## Exercise brief
Each entry in the material below should be reproduced exactly.

## Input for this task
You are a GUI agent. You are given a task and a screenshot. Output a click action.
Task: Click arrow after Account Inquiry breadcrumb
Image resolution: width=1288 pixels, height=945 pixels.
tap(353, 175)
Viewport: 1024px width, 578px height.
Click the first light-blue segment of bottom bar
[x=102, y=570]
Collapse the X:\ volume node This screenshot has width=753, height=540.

## Problem solution
You are a GUI agent. You are given a task and a screenshot. Output a click action.
Task: Click arrow after Account Inquiry breadcrumb
Image resolution: width=1288 pixels, height=945 pixels.
tap(353, 175)
Viewport: 1024px width, 578px height.
Click the first light-blue segment of bottom bar
[x=102, y=570]
Collapse the X:\ volume node This screenshot has width=753, height=540.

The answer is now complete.